General features
-
Runs on most Unix-based systems, MS-Windows, and Mac OS X.
-
Qt desktop GUI, WEB browser, command line, Gnome Shell Search Plugin, KDE KIO and krunner user interfaces.
-
Searches most common document types. Transparently handles decompression (zip, gzip, bzip2, etc.).
-
Processes all email attachments, and more generally any realistic level of container imbrication (the "msword attachment to a message inside a mailbox in a zip" thingy…) .
-
Powerful query facilities, with boolean searches, phrases, proximity, wildcards, filter on file types and directory tree, accessible through the query language or a GUI query builder interface.
-
Multi-language and multi-character set, internally using Unicode UTF-8.
-
Extensive documentation, with a complete user manual and
manpages for each command.. -
Can use a Firefox extension to index visited Web pages history. See the Howto for more detail.
-
Multiple selectable databases.
-
Stemming performed at query time (can switch stemming language after indexing).
-
An indexer which can be set to run either as a periodic batch job, or as a real-time indexing permanent task.
-
Works equally well with very small or very big datasets. Someone is currently managing a 11 million documents dataset resulting in a 250GB index.
Document types
Recoll can index many document types (along with their compressed versions).
The MS-Windows installer includes the supporting applications, no additional installations are needed. On Linux and MacOS, some types are processed internally, and some need a separate application to be installed to extract the text. Types that only need very common utilities (awk/sed/groff/iconv, Python etc.) are listed in the native section.
Many formats are processed by Python3 scripts. Formats which are processed using only the Python standard library are listed in the native section.
After installing a missing handler, you may need to tell recollindex to retry the failed files, by
adding option -k to the command line (this can also be done from the GUI File→Special indexing
menu). This is because recollindex in its default operation mode will not retry files which caused
an error during an earlier pass. In special cases, it may be useful to reset the data for a category
of files before indexing. See the recollindex manual page. If your index is not too big, it may be
simpler to just reset it.
|
Note
|
By default, Recoll indexes Chinese and Korean texts by generating arbitrary n-gram terms. However it can use a better text segmenter is this is available. See here for Chinese and here for Korean |
File types indexed natively
The formats in this section would be processed by a basic Recoll installation and its immediate dependencies without need for installing further applications or modules.
-
Plain text.
-
HTML.
-
Maildir, mh, and mailbox (Mozilla, Thunderbird, Evolution, etc.). Evolution note: be sure to remove .cache from the
skippedNameslist in the GUIIndexing preferences/Local Parameterspane if you want to index local copies of Imap mail. Outlook archives are processed with an external helper, see further. -
Gaim and purple log files.
-
Scribus files.
-
Man pages (needs groff).
-
Mimehtml web archive format (this is based on the mail handler, which introduces some mild weirdness, but is still usable).

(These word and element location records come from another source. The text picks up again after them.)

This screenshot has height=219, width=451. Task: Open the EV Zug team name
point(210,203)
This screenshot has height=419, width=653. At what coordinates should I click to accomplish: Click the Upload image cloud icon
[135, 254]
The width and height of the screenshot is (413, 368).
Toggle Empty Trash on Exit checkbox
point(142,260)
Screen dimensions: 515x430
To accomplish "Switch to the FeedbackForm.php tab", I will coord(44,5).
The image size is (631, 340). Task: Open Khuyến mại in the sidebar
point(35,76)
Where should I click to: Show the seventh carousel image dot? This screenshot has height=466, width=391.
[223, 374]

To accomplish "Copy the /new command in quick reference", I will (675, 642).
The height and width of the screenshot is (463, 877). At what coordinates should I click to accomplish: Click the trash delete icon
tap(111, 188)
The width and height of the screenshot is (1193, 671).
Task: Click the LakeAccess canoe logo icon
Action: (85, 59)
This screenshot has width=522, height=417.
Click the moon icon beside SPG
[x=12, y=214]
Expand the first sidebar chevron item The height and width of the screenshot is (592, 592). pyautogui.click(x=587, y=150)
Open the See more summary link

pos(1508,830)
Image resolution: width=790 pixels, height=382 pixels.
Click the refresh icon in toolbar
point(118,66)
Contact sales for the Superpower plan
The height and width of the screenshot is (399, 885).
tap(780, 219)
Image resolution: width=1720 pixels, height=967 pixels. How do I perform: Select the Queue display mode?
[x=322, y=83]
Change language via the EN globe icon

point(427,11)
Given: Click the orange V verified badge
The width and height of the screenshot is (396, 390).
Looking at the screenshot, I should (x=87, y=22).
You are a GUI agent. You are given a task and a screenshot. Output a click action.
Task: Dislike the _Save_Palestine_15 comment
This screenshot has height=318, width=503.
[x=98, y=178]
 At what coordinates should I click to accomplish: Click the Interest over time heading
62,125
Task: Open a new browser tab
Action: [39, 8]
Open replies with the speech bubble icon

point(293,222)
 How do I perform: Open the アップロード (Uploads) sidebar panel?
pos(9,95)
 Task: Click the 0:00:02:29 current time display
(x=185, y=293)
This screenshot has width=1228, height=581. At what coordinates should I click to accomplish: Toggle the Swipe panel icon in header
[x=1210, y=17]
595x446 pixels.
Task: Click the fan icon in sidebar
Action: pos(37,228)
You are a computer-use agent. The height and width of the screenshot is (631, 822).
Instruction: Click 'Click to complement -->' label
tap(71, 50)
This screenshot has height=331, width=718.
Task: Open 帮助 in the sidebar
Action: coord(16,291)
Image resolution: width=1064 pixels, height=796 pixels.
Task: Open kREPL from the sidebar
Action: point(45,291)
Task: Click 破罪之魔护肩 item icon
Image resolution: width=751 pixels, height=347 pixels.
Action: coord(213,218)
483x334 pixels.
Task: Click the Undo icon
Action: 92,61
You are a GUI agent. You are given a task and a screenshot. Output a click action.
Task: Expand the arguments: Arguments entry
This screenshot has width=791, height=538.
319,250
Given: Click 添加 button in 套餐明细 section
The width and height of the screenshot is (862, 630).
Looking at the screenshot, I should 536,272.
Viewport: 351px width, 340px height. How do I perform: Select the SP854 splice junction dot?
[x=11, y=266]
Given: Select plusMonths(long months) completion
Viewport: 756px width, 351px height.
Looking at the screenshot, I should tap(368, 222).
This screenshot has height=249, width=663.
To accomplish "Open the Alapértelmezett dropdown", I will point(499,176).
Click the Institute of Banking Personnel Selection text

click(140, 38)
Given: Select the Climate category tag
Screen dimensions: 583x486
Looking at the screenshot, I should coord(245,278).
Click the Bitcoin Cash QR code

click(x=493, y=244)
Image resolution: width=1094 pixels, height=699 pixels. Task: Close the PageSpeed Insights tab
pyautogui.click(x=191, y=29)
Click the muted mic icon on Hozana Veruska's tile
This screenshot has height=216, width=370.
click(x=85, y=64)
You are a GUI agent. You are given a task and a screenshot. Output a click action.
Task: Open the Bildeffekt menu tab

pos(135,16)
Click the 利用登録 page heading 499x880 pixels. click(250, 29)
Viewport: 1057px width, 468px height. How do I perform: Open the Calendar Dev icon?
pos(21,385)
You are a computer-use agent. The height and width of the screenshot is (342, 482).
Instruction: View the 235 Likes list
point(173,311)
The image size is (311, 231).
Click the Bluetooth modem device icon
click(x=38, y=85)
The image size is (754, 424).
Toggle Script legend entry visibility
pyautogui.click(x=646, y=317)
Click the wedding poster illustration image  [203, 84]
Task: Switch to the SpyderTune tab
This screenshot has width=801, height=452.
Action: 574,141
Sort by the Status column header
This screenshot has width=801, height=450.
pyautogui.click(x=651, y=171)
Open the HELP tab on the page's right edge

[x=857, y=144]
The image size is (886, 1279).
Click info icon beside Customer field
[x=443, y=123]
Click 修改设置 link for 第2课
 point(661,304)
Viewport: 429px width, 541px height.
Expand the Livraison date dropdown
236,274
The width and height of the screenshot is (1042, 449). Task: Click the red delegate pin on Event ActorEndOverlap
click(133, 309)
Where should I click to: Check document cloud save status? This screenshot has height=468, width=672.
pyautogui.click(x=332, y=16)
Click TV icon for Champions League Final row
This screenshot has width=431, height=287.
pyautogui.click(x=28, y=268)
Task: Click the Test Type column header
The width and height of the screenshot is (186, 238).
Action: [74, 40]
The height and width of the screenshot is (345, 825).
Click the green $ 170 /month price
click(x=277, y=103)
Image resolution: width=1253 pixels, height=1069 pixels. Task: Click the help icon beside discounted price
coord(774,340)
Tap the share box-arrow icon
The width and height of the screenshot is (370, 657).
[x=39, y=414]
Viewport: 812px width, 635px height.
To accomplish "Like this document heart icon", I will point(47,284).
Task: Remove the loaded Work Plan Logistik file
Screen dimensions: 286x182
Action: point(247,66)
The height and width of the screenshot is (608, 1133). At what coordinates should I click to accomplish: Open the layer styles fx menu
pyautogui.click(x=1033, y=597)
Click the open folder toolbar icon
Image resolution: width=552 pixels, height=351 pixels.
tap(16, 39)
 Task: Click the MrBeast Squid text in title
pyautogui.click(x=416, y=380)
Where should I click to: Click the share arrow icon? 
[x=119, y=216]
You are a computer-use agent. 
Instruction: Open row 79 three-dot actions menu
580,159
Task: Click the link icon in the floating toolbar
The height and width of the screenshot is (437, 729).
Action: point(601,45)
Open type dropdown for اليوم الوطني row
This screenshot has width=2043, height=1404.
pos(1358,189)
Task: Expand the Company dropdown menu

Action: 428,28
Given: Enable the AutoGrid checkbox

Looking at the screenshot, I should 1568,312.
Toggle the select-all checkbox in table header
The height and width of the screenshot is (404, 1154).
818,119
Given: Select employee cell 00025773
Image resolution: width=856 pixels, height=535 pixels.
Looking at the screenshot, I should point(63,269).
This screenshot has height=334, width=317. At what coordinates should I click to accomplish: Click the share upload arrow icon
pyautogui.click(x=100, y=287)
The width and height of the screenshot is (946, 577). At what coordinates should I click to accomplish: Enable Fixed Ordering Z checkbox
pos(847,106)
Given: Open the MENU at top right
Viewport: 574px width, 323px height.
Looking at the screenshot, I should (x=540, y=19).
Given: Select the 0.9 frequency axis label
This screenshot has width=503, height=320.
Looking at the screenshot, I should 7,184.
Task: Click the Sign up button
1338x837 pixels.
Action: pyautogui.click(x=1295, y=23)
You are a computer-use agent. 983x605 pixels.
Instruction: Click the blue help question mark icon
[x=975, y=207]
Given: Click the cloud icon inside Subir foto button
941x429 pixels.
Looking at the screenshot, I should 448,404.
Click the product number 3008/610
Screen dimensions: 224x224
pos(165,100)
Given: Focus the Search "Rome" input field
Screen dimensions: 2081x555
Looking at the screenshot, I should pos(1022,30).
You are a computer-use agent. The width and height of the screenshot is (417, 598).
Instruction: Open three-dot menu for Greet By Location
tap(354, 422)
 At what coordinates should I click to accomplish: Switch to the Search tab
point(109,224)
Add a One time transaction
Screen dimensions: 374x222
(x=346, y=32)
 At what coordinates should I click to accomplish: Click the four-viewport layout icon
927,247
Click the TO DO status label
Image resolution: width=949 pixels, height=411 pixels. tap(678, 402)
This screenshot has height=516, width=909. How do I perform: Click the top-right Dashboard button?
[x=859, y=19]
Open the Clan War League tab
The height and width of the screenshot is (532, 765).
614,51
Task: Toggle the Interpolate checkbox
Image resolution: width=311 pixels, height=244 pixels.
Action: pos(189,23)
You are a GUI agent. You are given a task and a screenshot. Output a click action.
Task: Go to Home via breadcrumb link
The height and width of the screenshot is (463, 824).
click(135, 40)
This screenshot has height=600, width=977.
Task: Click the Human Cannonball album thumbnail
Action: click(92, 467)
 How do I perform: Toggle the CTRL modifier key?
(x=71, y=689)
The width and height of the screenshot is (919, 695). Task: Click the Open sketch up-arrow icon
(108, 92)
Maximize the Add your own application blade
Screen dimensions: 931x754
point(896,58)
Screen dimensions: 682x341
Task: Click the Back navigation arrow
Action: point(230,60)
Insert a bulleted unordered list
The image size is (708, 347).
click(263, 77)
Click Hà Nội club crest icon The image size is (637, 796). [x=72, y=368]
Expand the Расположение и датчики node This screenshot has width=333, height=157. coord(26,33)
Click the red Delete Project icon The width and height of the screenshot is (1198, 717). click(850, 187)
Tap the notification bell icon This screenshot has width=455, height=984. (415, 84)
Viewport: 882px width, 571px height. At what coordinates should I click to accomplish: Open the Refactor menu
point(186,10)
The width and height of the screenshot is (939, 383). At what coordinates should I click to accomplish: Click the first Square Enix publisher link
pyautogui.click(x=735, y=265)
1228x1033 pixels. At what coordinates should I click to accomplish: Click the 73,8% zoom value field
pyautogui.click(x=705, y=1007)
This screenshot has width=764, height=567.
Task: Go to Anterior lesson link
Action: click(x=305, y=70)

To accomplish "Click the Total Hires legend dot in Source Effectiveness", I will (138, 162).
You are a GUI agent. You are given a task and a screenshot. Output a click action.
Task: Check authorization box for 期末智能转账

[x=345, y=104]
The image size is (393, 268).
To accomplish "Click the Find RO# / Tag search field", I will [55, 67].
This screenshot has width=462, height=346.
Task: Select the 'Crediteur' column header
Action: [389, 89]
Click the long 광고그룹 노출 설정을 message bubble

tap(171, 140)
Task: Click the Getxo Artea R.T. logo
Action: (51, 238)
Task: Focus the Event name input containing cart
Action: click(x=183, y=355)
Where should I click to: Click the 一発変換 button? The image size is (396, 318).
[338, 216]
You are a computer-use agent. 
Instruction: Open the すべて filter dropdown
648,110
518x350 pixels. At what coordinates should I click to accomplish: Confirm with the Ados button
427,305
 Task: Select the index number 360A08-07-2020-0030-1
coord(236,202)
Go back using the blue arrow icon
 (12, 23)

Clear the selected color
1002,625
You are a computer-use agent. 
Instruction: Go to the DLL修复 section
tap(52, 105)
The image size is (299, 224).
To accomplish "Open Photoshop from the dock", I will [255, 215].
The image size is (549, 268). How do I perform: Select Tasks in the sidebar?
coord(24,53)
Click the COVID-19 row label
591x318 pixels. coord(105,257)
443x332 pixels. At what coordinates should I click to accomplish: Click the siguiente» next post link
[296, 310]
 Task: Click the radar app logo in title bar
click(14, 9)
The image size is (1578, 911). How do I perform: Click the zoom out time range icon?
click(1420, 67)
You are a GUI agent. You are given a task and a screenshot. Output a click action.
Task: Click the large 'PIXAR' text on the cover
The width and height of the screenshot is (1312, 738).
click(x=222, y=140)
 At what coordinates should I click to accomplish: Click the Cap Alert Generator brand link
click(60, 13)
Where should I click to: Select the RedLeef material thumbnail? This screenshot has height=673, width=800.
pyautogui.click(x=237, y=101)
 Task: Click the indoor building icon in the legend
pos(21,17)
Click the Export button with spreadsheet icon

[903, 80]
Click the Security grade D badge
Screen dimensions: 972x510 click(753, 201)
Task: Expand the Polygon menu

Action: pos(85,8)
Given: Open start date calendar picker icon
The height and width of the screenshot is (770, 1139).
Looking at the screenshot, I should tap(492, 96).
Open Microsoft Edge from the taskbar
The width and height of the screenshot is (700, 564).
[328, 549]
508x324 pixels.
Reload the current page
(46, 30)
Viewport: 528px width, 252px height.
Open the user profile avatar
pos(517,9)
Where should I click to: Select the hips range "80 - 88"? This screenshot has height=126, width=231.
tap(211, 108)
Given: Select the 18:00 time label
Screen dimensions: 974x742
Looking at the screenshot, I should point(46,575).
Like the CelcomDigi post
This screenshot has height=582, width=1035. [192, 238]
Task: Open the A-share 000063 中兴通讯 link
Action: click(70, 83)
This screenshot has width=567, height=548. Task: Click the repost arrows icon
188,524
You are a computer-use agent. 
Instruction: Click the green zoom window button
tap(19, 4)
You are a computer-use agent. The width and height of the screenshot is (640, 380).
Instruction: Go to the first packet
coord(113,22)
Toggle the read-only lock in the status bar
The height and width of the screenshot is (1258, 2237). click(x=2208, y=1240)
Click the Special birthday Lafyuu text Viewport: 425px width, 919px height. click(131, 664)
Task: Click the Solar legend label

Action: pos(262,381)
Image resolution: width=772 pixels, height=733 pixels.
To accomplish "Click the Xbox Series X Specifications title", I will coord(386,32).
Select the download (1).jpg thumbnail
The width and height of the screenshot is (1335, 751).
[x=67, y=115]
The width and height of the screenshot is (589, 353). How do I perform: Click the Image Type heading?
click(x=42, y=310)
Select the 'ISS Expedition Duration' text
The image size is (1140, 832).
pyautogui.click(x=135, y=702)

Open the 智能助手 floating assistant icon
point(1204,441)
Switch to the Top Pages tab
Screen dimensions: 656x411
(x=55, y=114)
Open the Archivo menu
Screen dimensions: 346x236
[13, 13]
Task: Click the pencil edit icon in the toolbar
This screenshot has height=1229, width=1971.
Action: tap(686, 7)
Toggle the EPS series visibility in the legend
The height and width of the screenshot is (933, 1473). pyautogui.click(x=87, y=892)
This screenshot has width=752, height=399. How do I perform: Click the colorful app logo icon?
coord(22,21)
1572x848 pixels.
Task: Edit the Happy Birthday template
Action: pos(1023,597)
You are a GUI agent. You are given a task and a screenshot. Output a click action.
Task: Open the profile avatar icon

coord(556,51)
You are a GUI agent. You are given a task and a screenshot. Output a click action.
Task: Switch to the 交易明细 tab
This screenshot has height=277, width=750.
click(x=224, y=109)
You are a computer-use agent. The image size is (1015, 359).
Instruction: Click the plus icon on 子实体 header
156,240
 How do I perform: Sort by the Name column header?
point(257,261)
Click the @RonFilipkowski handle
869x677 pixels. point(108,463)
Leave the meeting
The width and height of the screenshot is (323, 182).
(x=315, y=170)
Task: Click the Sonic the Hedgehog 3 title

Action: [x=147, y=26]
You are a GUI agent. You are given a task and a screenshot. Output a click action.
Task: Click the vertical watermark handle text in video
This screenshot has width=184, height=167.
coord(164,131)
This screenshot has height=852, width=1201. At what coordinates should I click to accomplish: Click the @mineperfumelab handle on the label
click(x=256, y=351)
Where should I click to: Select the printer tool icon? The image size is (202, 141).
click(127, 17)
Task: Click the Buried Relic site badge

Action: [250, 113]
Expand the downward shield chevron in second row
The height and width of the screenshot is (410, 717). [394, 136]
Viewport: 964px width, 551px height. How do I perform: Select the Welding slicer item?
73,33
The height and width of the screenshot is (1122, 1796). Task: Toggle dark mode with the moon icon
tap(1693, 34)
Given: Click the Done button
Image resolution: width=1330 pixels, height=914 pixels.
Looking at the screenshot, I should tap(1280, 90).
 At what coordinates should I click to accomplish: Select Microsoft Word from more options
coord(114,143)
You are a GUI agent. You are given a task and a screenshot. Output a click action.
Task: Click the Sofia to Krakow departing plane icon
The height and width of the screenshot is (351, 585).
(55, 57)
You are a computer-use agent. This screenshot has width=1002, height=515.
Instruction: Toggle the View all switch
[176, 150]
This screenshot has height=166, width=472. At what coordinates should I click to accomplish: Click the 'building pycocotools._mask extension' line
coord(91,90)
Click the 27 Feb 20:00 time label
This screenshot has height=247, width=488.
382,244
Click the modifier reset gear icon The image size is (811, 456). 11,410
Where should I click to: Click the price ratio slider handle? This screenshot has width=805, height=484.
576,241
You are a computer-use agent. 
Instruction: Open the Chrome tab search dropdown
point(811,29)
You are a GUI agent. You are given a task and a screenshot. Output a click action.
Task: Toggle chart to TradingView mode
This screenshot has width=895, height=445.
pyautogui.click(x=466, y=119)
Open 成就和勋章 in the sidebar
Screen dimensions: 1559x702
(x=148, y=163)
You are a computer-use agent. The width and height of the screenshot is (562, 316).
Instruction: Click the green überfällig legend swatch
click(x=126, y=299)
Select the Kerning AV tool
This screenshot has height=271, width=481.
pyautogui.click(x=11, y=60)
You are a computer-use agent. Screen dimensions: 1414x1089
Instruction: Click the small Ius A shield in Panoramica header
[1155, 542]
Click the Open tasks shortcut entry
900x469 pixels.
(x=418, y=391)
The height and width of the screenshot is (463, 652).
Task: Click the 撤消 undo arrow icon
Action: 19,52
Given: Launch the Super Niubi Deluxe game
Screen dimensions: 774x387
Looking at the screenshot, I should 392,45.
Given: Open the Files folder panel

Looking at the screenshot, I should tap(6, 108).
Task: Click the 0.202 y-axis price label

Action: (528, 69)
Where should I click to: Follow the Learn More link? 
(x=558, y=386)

Recoll processes most XML-based formats internally (using the libxml2 and libxslt C++ libraries):
-
OpenOffice.
-
Microsoft Office Open XML.
-
Abiword.
-
Kword.
-
Fb2 ebooks.
-
SVG.
-
Gnumeric.
-
Okular annotations.
The following use Python3 and its standard library:
-
Excel and Powerpoint (classic formats, pre-Open XML).
-
Zip archives.
-
Joplin notes (see the details here).
-
Dia diagrams.
-
Tar archives (and their compressed versions). Tar file indexing is disabled by default (because tar archives don’t typically contain the kind of documents that people search for), you will need to enable it explicitely, e.g., with the following in your
$HOME/.recoll/mimeconffile:[index] application/x-tar = execm rcltar.py
Replace rcltar.py with rcltar for old recoll versions. You can check which exists by looking in the handlers directory, e.g., /usr/share/recoll/filters/.
-
Konqueror webarchive format (uses the
tarfilePython standard library module). -
MacOS webarchive format (not to be confused with the above). From Recoll 1.42.2, only on Mac OS (uses the Mac
textutilprogram, which is installed by default which is why we count the format as internal).
File types indexed with external helpers
The following need miscellaneous helper programs or libraries to extract the document text.
-
PDF needs the pdftotext command, which comes with poppler. The package name is quite often
poppler-utils. Note: the older pdftotext command which comes with xpdf is not compatible with Recoll. PDF has its own section further, with details about metadata, attachments, annotations, OCR, and opening documents at the right page. -
Microsoft Word is processed with antiword, which is not maintained much, but keeps working. I maintain a very slightly improved antiword version, it can extract a little extra data in some cases. In case antiword fails, which sometimes happens with very small files, recoll (>= 1.43.4) falls back to trying to use soffice (e.g. from LibreOffice), else if soffice is not found, or for older recoll versions, wvWare.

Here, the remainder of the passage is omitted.